Uitspraak 201905709/1/A3


Volledige tekst

201905709/1/A3.
Datum uitspraak: 28 oktober 2020

AFDELING
BESTUURSRECHTSPRAAK

Uitspraak op het hoger beroep van:

[appellante],

appellante,

tegen de uitspraak van de voorzieningenrechter van de rechtbank Den Haag (hierna: de rechtbank) van 26 juli 2019 in zaak nrs. 19/1962 en 19/1961 in het geding tussen:

[appellante]

en

de minister voor Rechtsbescherming.

Procesverloop

Bij besluit van 24 december 2018 heeft de minister het verzoek van [vader] om een afschrift van het raadsdossier van de Raad voor de Kinderbescherming (hierna: de Raad) over [naam zoon], de zoon van [vader] en [appellante], ingewilligd.

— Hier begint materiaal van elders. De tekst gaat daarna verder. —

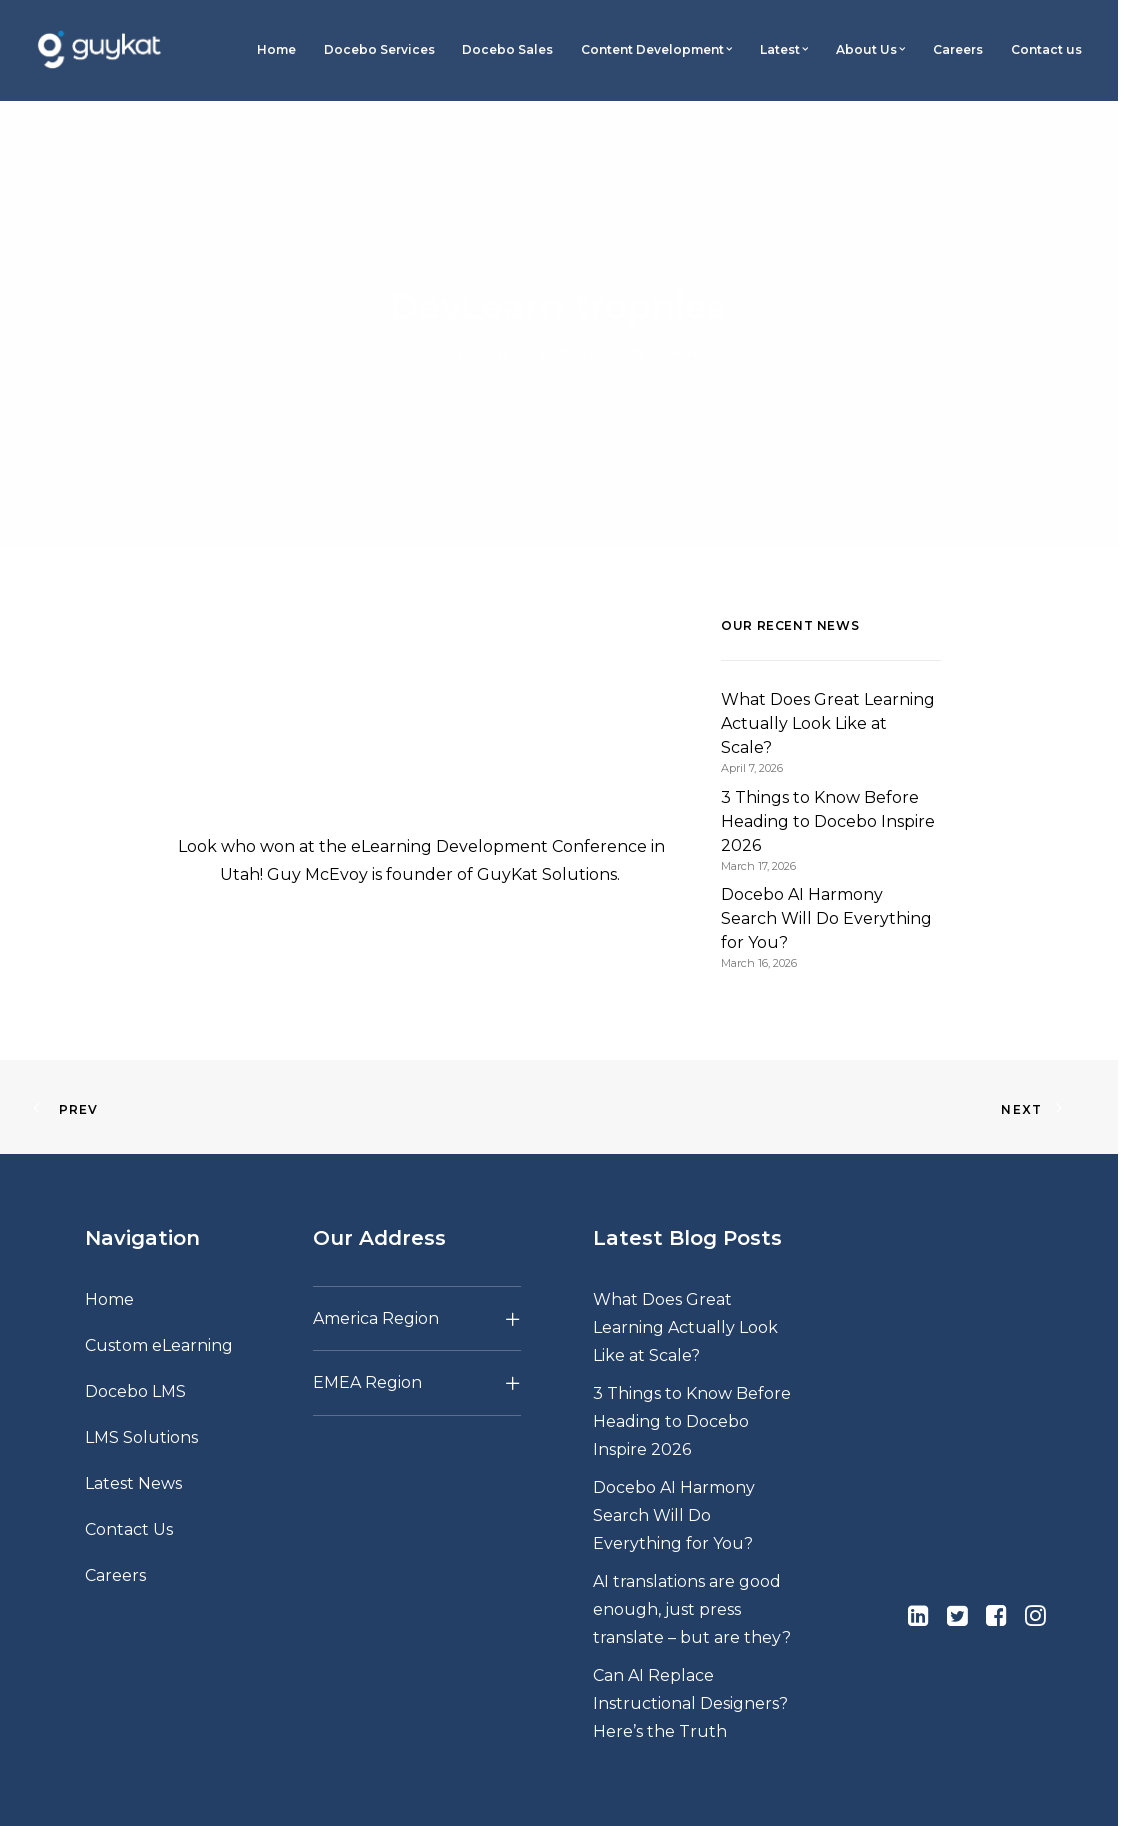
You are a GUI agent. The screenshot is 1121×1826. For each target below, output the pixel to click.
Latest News (133, 1441)
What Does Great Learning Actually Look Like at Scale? (685, 1285)
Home (276, 49)
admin (674, 332)
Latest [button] (784, 49)
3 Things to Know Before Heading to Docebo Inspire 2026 (692, 1379)
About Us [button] (870, 49)
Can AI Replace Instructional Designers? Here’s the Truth (690, 1661)
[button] (918, 1578)
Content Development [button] (656, 49)
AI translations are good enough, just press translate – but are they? (692, 1567)
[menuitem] (277, 50)
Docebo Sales (507, 49)
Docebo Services (379, 49)
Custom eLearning (159, 1303)
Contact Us (129, 1487)
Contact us (1046, 49)
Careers (958, 49)
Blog (578, 332)
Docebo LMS (135, 1349)
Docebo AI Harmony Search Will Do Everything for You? (674, 1473)
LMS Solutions (141, 1395)
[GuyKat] (100, 50)
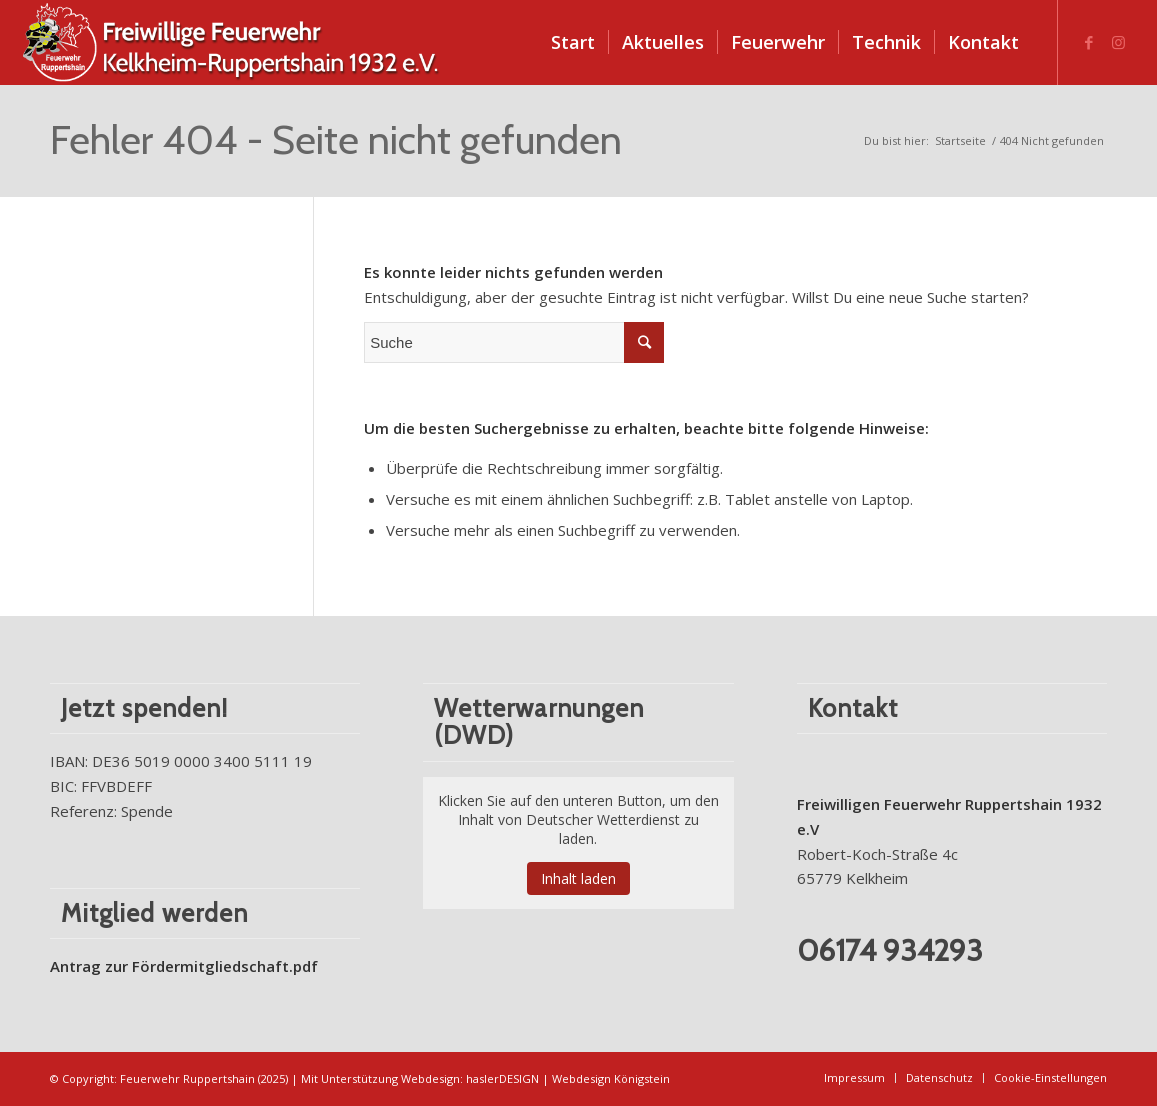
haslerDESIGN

Bij besluit van 12 maart 2019 heeft de minister het door [appellante] daartegen gemaakte bezwaar ongegrond verklaard.

Bij uitspraak van 26 juli 2019 heeft de rechtbank het door [appellante] daartegen ingestelde beroep ongegrond verklaard en haar verzoek om een voorlopige voorziening afgewezen. Deze uitspraak is aangehecht.

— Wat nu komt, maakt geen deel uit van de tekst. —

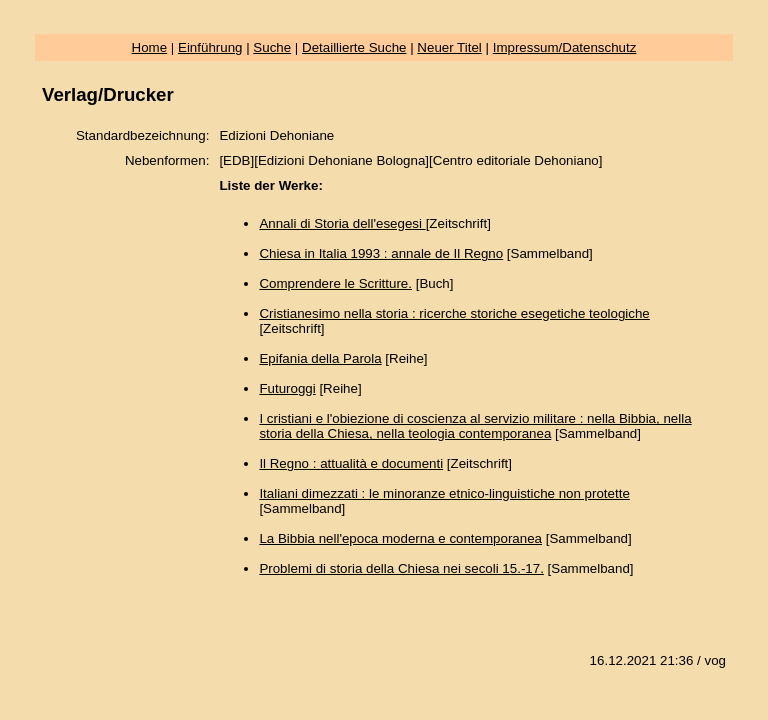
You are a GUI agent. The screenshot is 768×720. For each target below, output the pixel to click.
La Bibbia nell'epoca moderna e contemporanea (400, 538)
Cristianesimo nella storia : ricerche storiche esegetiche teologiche (454, 313)
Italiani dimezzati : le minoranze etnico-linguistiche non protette (444, 493)
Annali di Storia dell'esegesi (342, 223)
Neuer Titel (449, 47)
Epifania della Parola (320, 358)
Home (150, 47)
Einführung (210, 47)
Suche (272, 47)
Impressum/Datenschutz (565, 47)
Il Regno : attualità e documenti (351, 463)
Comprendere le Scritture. (335, 283)
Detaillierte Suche (354, 47)
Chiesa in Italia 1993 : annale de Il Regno (381, 253)
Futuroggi (287, 388)
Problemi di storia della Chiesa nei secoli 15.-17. (401, 568)
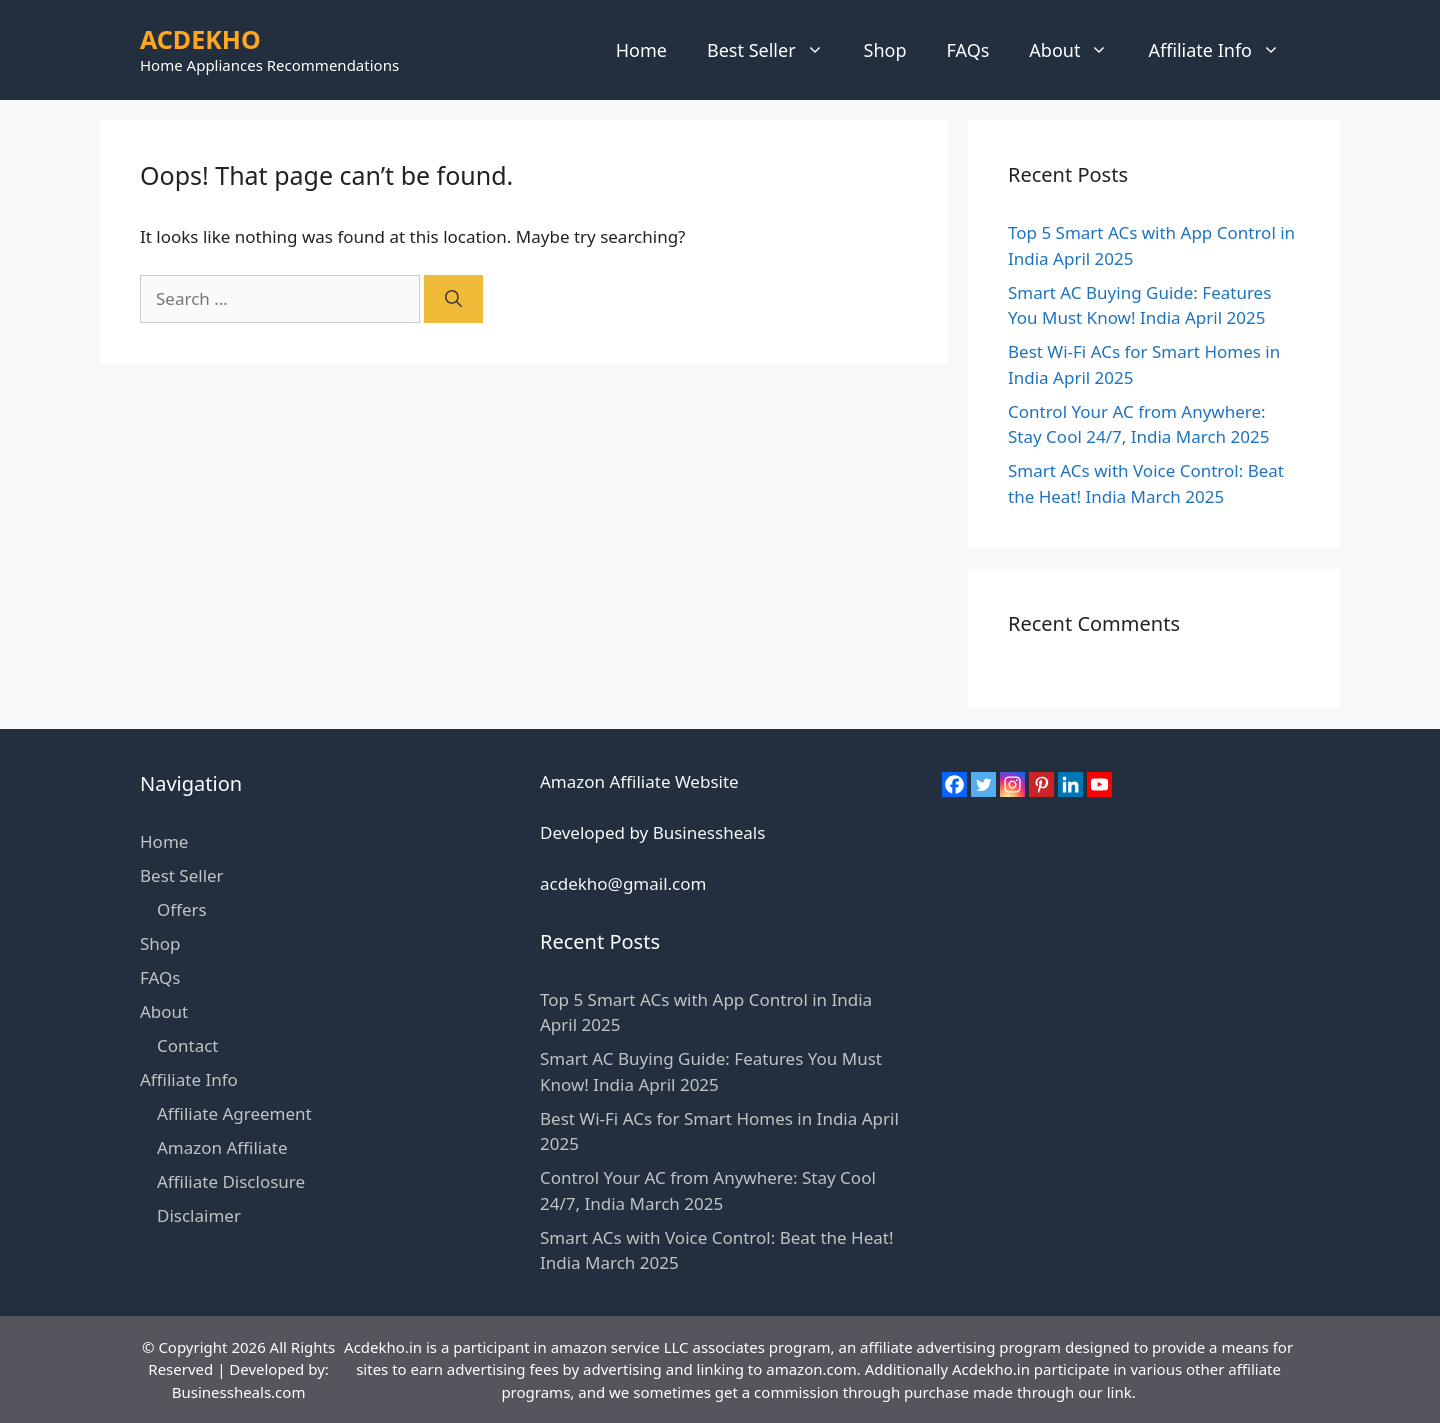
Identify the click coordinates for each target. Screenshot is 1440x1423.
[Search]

Tegen deze uitspraak heeft [appellante] hoger beroep ingesteld.

De minister heeft een schriftelijke uiteenzetting gegeven.

[appellante] heeft de toestemming, bedoeld in artikel 8:29, vijfde lid, van de Algemene wet bestuursrecht (hierna: Awb), verleend.

De Afdeling heeft de zaak ter zitting behandeld op 13 juli 2020, waar [appellante], bijgestaan door mr. P.C. la Croix Kaiser, advocaat te Den Haag, en de minister, vertegenwoordigd door mr. N.N. Bontje, advocaat te Den Haag, en mr. I.A. Galama, zijn verschenen.

Overwegingen

Inleiding

1.    [appellante] en [vader] hebben in 2010 een relatie gekregen en daaruit is op 26 juli 2012 een zoon geboren: [naam zoon]. De relatie is in 2013 beëindigd. Tussen de beide ouders zijn veel conflicten ontstaan, onder meer over [zoon]. [appellante] heeft de Raad bij e-mailbericht van 31 oktober 2018 verzocht om een afschrift van de raadsdossiers van [zoon] en van haar op 9 januari 2014 geboren dochter [naam dochter]. [vader] heeft de Raad per e-mail van 8 november 2018 desgevraagd medegedeeld dat hij instemt met het ter inzage geven aan [appellante] van zijn correspondentie met de Raad, mits hij ook haar e-mailberichten mag lezen. Hij heeft daartoe de Raad verzocht het raadsdossier in te zien.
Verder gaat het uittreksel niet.